◆ What is asked ◆
[1] Answer these from the Golden arrest lawsuit report:
(a) What did Wieber tell a sergeant in late 2016?
(b) Whose judge granted the warrant to search the phone?
(c) What did the three-judge panel find about the search warrant?
[2] Pick up the Golden arrest lawsuit report after its final sentence and continue it.

◆ Text section ◆
10th Circuit sides with Golden officers in constitutional lawsuit over arrest, cell phone search
Members of the Golden Police Department did not violate a man’s clearly established rights when they arrested him on suspicion of retaliating against a witness and used a defective warrant to search his phone, the federal appeals court based in Denver ruled last week.
Wayne Dean Wieber was involved in a long-running neighborhood dispute, to the point where the police department instituted a policy to manage complaints about people’s behavior. After Wieber told a sergeant in late 2016 that he spoke to a neighbor’s employer to “get back” at that family, the sergeant arrested Wieber. A detective applied for a warrant to search his phone, which a Jefferson County judge granted.
Prosecutors later dismissed the charges, prompting Wieber to sue the city and a handful of officers for violating his rights. A three-judge panel of the U.S. Court of Appeals for the 10th Circuit found the search warrant to be unconstitutional, but otherwise sided with the defendants.

◆ Dataset excerpts ◆

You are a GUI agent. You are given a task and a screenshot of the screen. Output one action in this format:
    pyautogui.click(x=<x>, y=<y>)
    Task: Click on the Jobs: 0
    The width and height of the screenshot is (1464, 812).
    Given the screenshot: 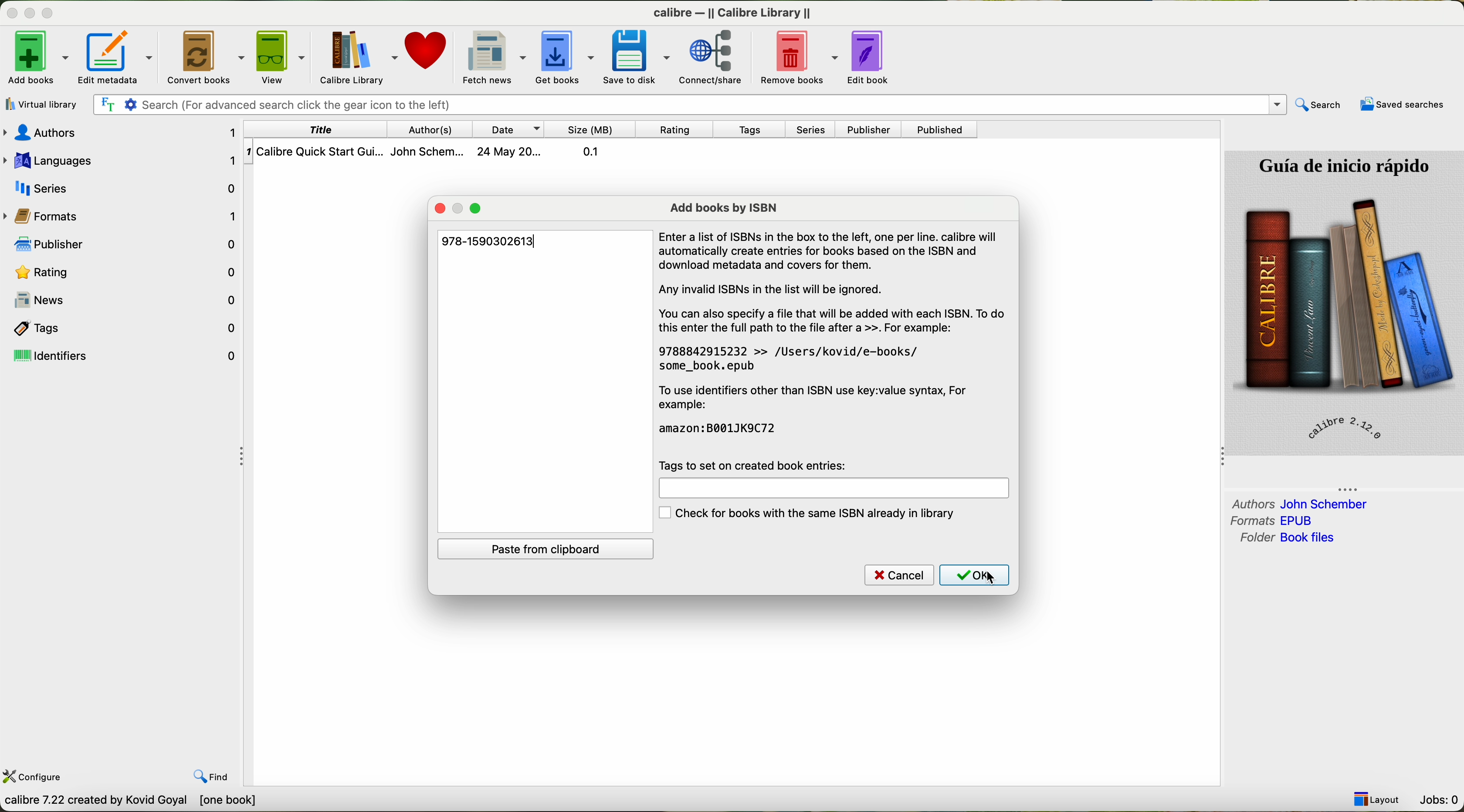 What is the action you would take?
    pyautogui.click(x=1439, y=801)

◆ Task-by-task results ◆
[1]
(a) He told the sergeant that he spoke to a neighbor's employer to "get back" at that family.
(b) A Jefferson County judge granted it.
(c) The panel found the search warrant to be unconstitutional.

[2]
Judge Carolyn B. McHugh, in the Feb. 27 order, noted no prior court decision had put the officers on notice that their conduct was clearly unreasonable. Problematically, Wieber’s lawyer had made underwhelming legal arguments throughout the case — for example, by comparing Wieber’s lawsuit to a 1969 U.S. Supreme Court decision about threats to the president.
“Mr. Wieber made no attempt to explain how that case adequately alerted any reasonable officer that the warrantless arrest here was unlawful,” McHugh wrote.
In the underlying case, Sgt. Matthew Porter emailed the police department and Wieber in October 2016 announcing a “zero tolerance for anything criminal taking place” in Wieber’s neighborhood. A follow-up letter to residents informed them that Porter and another officer would handle complaints arising from the approximately 12-year-old dispute, and explained how criminal charges would be filed.
Weeks later, Porter investigated a complaint that Wieber falsely told his neighbor’s employer that young children were playing on the neighbor’s work truck. In reality, the neighbor had allegedly parked the work truck to prevent Wieber and his wife from recording children playing outside.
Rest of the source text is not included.